(Text under study):
┌──
When first-year student Amaya Maze signed up for a beginning Korean-language course at the University of California, Berkeley, this year, she took her love for South Korean culture to a whole new level.
As a kid, Maze dreamed of being one of the first Black actors in a Korean drama.
She even memorized actors’ lines, watched a lot of YouTube videos and read Korean-language textbooks. But most importantly, she said, she watched a lot of Korean soap operas, or K-dramas.
Today, Maze is among a rising number of students gravitating to Korean-language classes on college campuses across the country.
In fact, according to the Modern Language Association’s latest survey, Korean has broken into the top-10 list of most-popular second languages at American universities. Schools say the demand is being driven by the rise of Korean pop culture.
Junghee Park is a senior lecturer in the East Asian Language and Cultures program at UC Berkeley, which was the first university in the United States to offer aKorean-language class in 1942, during the height of World War II.
Japan had colonized Korea and made Japanese the official language.
UC Berkeley began offering the class as part of an effort to preserve the Korean language. But in recent years, interest has surged with more access to K-drama, K-pop and “a string of highly acclaimed movies made by Korean filmmakers,” Park said.
More broadly, many students have been swept up in the “Korean wave,” or hallyu, referring to a rise in South Korean pop culture dating to the 1990s and including everything from music to food to film to fashion.
Park noticed that the all-male supergroup sensation BTS, in particular, has had a huge impact on the popularity of Korean-language studies at the university. After the pandemic, a quarter of the students in her beginning-Korean class were part of the BTS fan club called ARMY.
└──
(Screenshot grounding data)
┌──
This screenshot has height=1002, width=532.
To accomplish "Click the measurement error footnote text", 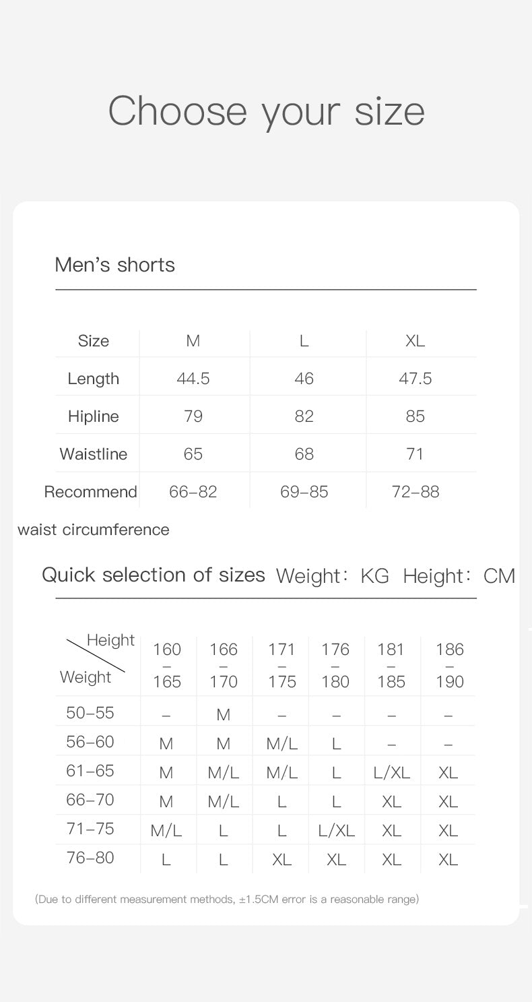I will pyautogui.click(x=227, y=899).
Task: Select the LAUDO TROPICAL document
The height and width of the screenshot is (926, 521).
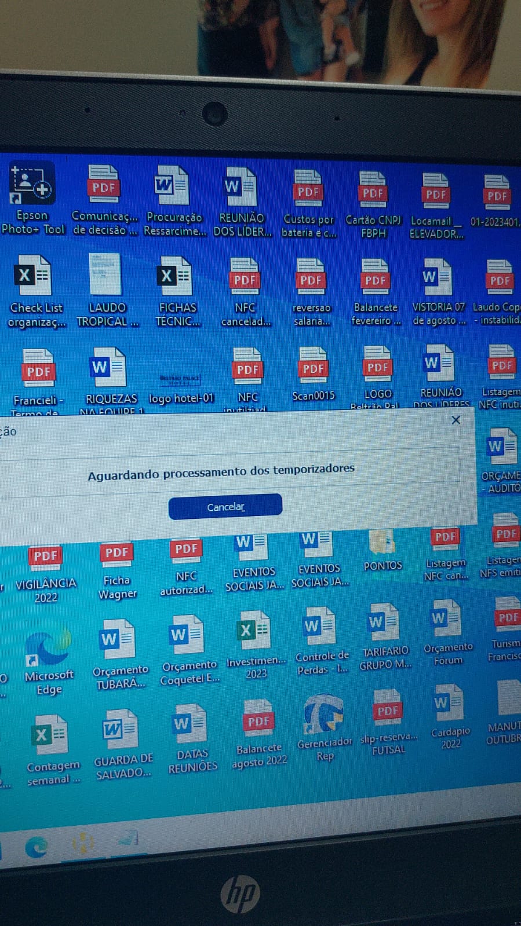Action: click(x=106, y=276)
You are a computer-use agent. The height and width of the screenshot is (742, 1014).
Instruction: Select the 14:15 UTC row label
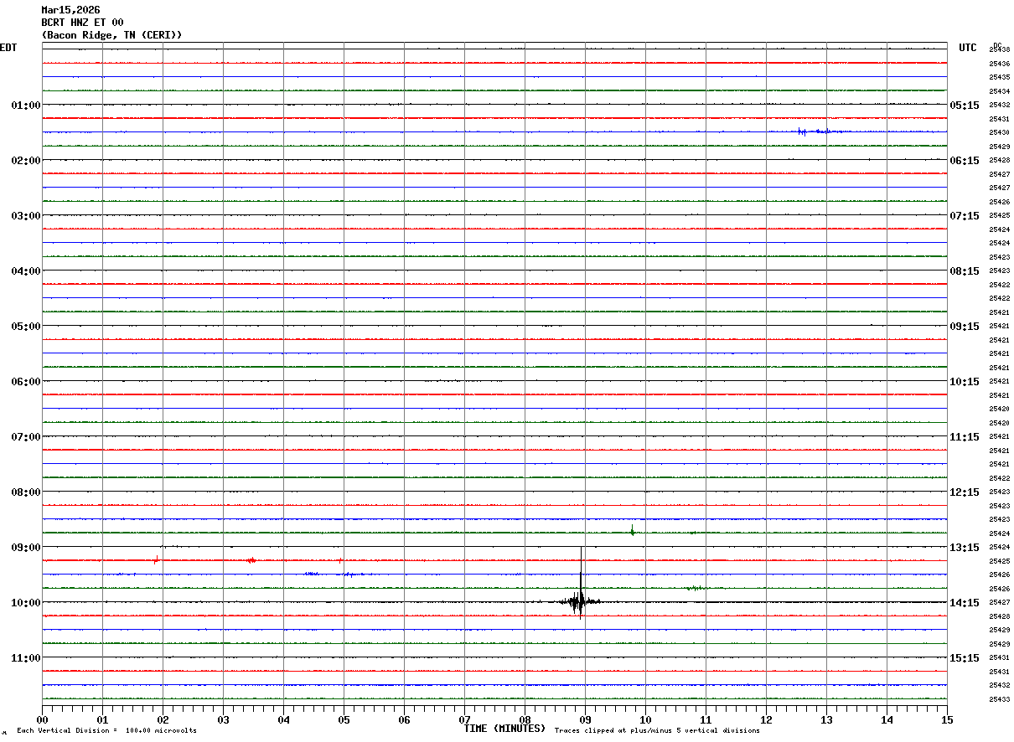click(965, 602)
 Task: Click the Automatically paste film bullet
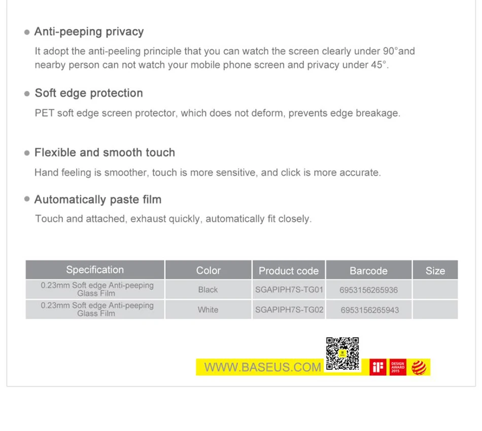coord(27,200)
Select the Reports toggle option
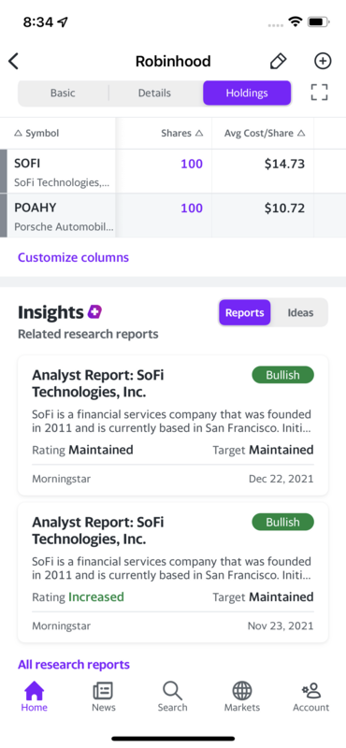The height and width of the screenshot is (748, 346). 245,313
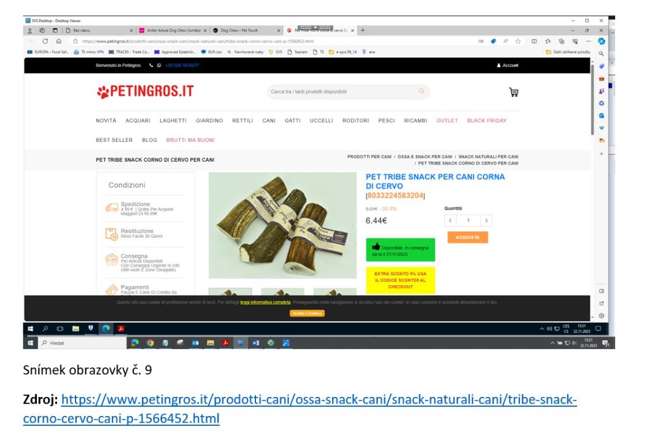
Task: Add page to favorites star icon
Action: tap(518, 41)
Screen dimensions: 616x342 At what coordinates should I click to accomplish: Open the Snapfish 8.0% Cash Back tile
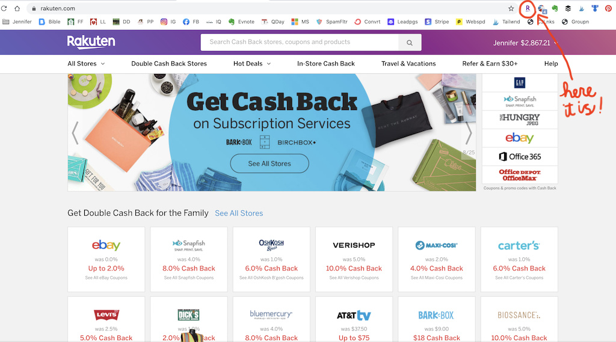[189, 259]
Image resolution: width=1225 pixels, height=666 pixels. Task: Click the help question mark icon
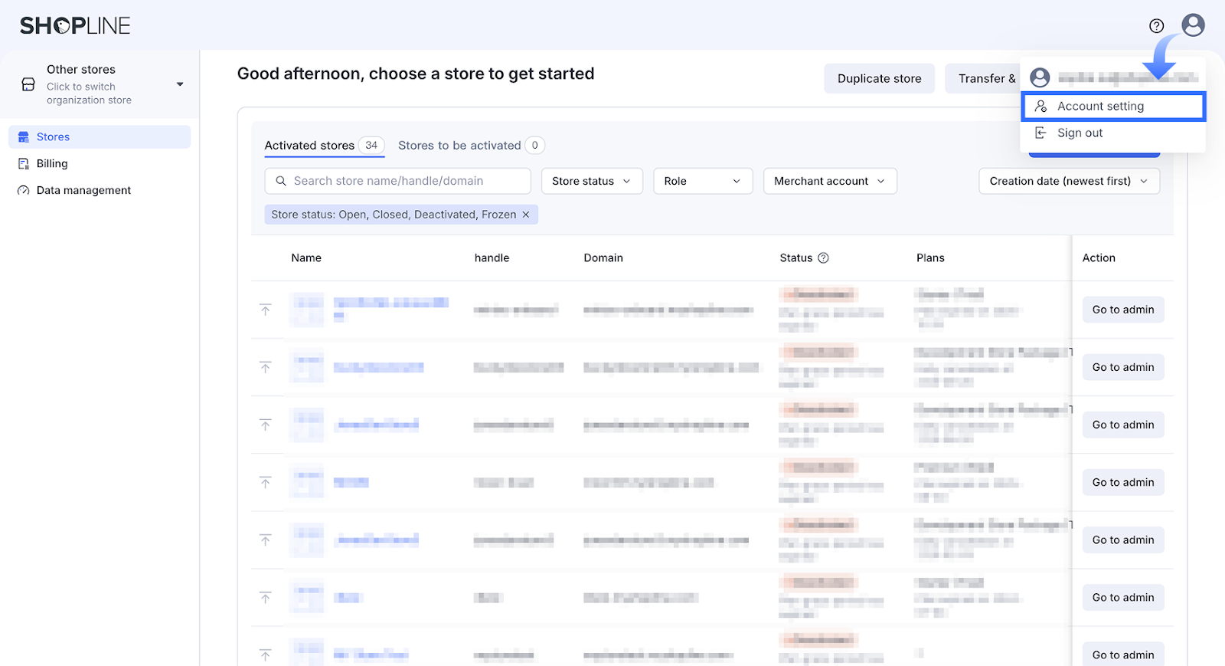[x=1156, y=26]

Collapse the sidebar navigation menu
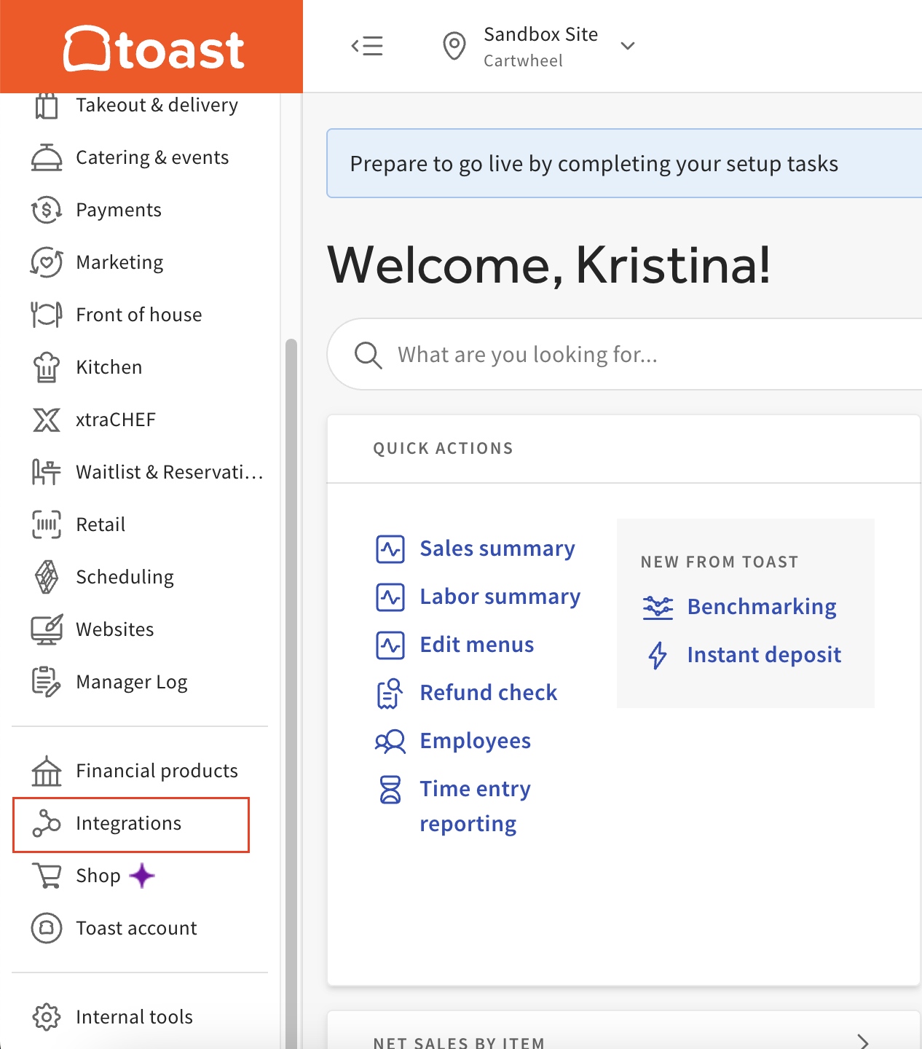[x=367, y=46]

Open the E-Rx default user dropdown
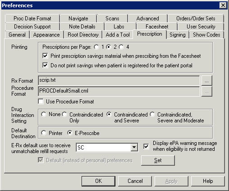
└──
According to the article on Korean-language study, what share of the students in Park's beginning-Korean class belonged to the BTS fan club after the pandemic?

A quarter of them were members of the BTS fan club, ARMY.